Collected data:
=== Begin Enclosure ===
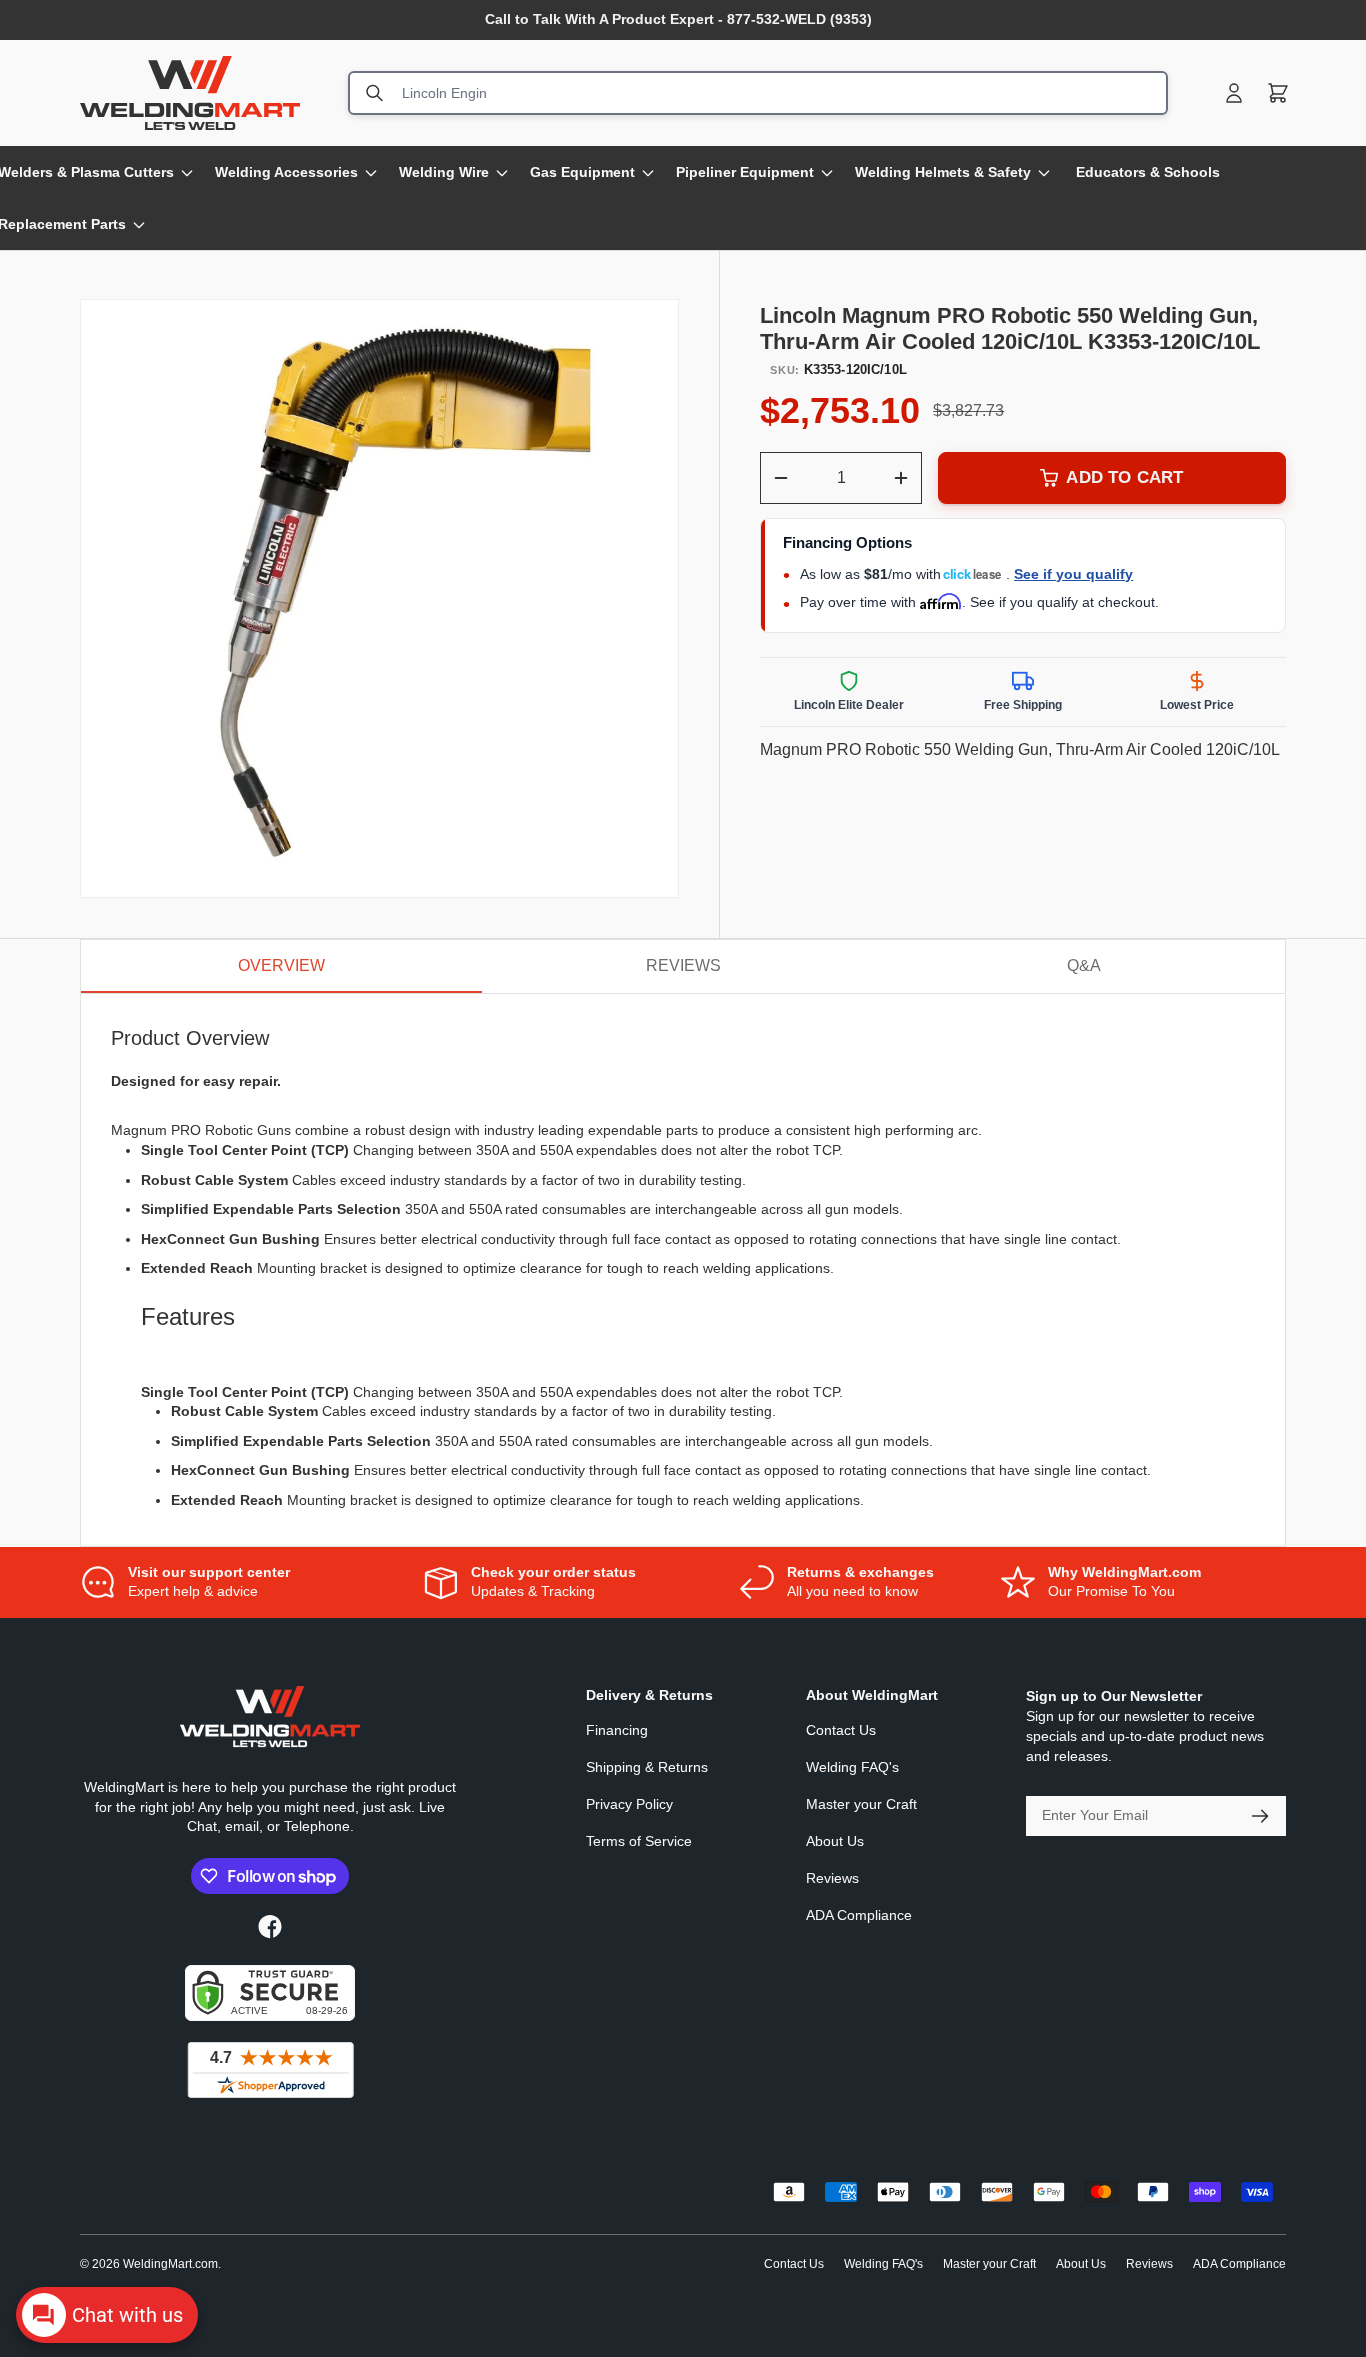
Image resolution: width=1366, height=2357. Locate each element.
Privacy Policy (629, 1804)
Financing (617, 1730)
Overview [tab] (281, 965)
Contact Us (841, 1730)
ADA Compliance (859, 1915)
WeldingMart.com (170, 2264)
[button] (1278, 93)
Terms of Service (639, 1841)
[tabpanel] (683, 1269)
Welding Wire (444, 172)
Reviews (832, 1878)
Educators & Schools (1148, 172)
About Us (835, 1841)
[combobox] (758, 93)
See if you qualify (1073, 574)
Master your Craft (861, 1804)
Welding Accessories (286, 172)
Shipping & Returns (647, 1767)
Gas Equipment (582, 172)
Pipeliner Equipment (745, 172)
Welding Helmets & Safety (943, 172)
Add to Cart (1124, 477)
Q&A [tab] (1084, 965)
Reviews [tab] (683, 965)
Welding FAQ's (852, 1767)
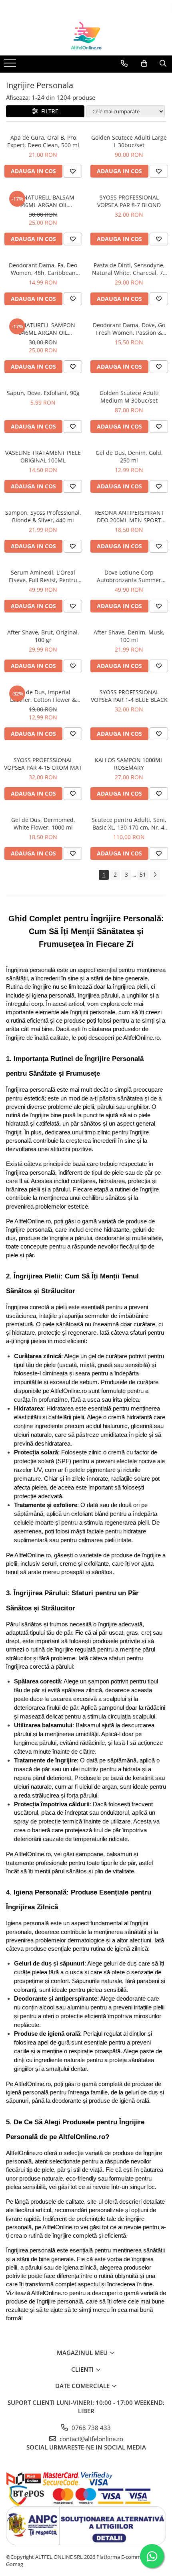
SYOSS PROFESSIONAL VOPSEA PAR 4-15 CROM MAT (43, 763)
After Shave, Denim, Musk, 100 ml (129, 636)
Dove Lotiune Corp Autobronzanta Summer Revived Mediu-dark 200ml (129, 576)
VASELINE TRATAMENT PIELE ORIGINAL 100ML (43, 456)
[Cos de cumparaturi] (144, 63)
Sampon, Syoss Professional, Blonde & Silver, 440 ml (43, 516)
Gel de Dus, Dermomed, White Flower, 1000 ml (43, 823)
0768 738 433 (90, 2428)
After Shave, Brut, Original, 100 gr (43, 636)
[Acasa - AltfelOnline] (86, 35)
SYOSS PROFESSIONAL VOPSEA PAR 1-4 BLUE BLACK (129, 695)
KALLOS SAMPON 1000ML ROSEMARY (129, 763)
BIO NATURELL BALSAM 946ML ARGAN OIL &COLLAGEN (43, 201)
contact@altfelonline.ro (90, 2439)
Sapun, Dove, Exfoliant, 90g (43, 393)
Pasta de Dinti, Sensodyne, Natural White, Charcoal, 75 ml (129, 269)
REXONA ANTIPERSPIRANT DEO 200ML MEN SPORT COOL (129, 516)
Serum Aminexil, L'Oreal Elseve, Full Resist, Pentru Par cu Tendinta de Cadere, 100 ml (43, 576)
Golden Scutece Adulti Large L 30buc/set (129, 141)
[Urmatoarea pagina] (155, 875)
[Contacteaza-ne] (124, 63)
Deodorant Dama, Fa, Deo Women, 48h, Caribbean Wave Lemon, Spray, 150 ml (43, 269)
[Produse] (11, 65)
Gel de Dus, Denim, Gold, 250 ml (129, 456)
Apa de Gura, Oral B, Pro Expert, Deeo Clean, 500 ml (43, 141)
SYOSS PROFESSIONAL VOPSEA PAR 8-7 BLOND (129, 201)
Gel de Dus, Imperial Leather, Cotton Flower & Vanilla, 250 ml (43, 695)
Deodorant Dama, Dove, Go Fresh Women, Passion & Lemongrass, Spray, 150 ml (129, 328)
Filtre (48, 111)
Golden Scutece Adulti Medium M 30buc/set (129, 396)
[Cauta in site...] (163, 63)
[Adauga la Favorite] (73, 171)
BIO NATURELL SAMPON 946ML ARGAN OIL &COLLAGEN (43, 328)
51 (143, 874)
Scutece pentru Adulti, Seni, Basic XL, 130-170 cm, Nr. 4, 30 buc (129, 823)
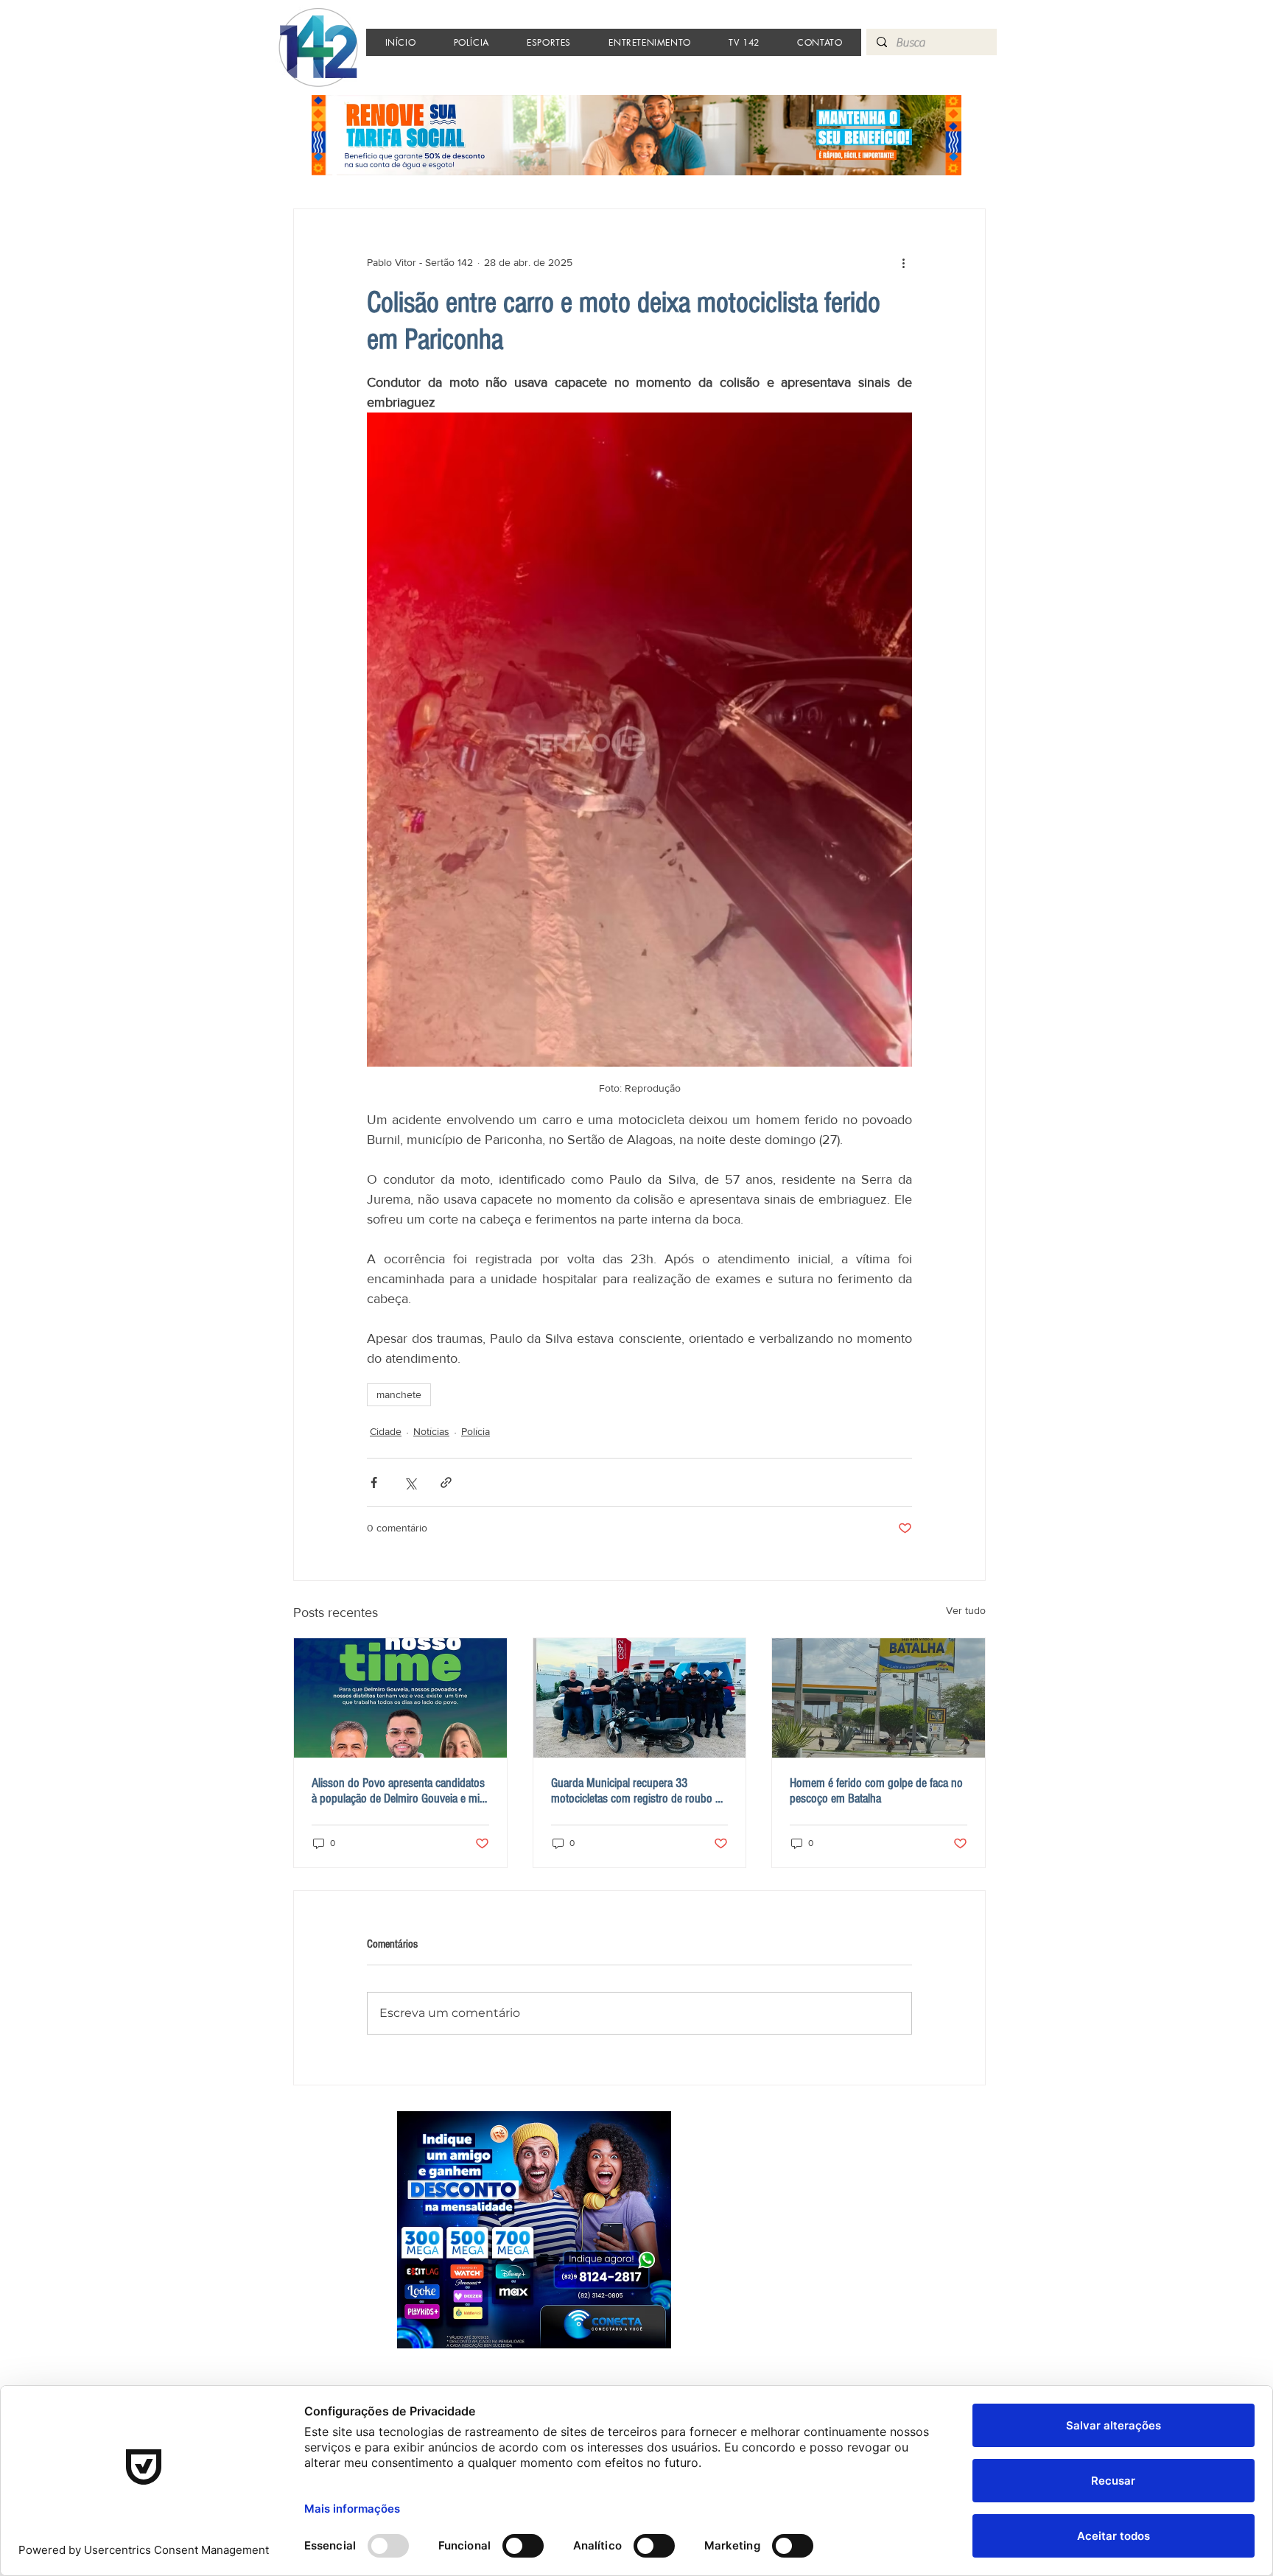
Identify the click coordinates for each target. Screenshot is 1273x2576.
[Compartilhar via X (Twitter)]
=== End Enclosure ===
#### WHAT YOU HAVE TO DO
Omit the pictures, then copy out all the data exactly as it stands.

#### ANSWER TO THIS EXERCISE
Image resolution: width=1366, height=2357. Locate each element.
Privacy Policy (629, 1804)
Financing (617, 1730)
Overview [tab] (281, 965)
Contact Us (841, 1730)
ADA Compliance (859, 1915)
WeldingMart.com (170, 2264)
[button] (1278, 93)
Terms of Service (639, 1841)
[tabpanel] (683, 1269)
Welding Wire (444, 172)
Reviews (832, 1878)
Educators & Schools (1148, 172)
About Us (835, 1841)
[combobox] (758, 93)
See if you qualify (1073, 574)
Master your Craft (861, 1804)
Welding Accessories (286, 172)
Shipping & Returns (647, 1767)
Gas Equipment (582, 172)
Pipeliner Equipment (745, 172)
Welding Helmets & Safety (943, 172)
Add to Cart (1124, 477)
Q&A [tab] (1084, 965)
Reviews [tab] (683, 965)
Welding FAQ's (852, 1767)
SYOSS PROFESSIONAL VOPSEA PAR 4-15 CROM MAT (43, 763)
After Shave, Denim, Musk, 100 ml (129, 636)
Dove Lotiune Corp Autobronzanta Summer Revived Mediu-dark 200ml (129, 576)
VASELINE TRATAMENT PIELE ORIGINAL 100ML (43, 456)
[Cos de cumparaturi] (144, 63)
Sampon, Syoss Professional, Blonde & Silver, 440 ml (43, 516)
Gel de Dus, Dermomed, White Flower, 1000 ml (43, 823)
0768 738 433 (90, 2428)
After Shave, Brut, Original, 100 gr (43, 636)
[Acasa - AltfelOnline] (86, 35)
SYOSS PROFESSIONAL VOPSEA PAR 1-4 BLUE BLACK (129, 695)
KALLOS SAMPON 1000ML ROSEMARY (129, 763)
BIO NATURELL BALSAM 946ML ARGAN OIL &COLLAGEN (43, 201)
contact@altfelonline.ro (90, 2439)
Sapun, Dove, Exfoliant, 90g (43, 393)
Pasta de Dinti, Sensodyne, Natural White, Charcoal, 75 ml (129, 269)
REXONA ANTIPERSPIRANT DEO 200ML MEN SPORT COOL (129, 516)
Serum Aminexil, L'Oreal Elseve, Full Resist, Pentru Par cu Tendinta de Cadere, 100 ml (43, 576)
Golden Scutece Adulti Large L 30buc/set (129, 141)
[Urmatoarea pagina] (155, 875)
[Contacteaza-ne] (124, 63)
Deodorant Dama, Fa, Deo Women, 48h, Caribbean Wave Lemon, Spray, 150 ml (43, 269)
[Produse] (11, 65)
Gel de Dus, Denim, Gold, 250 ml (129, 456)
Apa de Gura, Oral B, Pro Expert, Deeo Clean, 500 ml (43, 141)
SYOSS PROFESSIONAL VOPSEA PAR 8-7 BLOND (129, 201)
Gel de Dus, Imperial Leather, Cotton Flower & Vanilla, 250 ml (43, 695)
Deodorant Dama, Dove, Go Fresh Women, Passion & Lemongrass, Spray, 150 ml (129, 328)
Filtre (48, 111)
Golden Scutece Adulti Medium M 30buc/set (129, 396)
[Cauta in site...] (163, 63)
[Adauga la Favorite] (73, 171)
BIO NATURELL SAMPON 946ML ARGAN OIL &COLLAGEN (43, 328)
51 (143, 874)
Scutece pentru Adulti, Seni, Basic XL, 130-170 cm, Nr. 4, 30 buc (129, 823)
Identify the click coordinates for each target. Screenshot is 1273x2576.
[Compartilhar via X (Twitter)]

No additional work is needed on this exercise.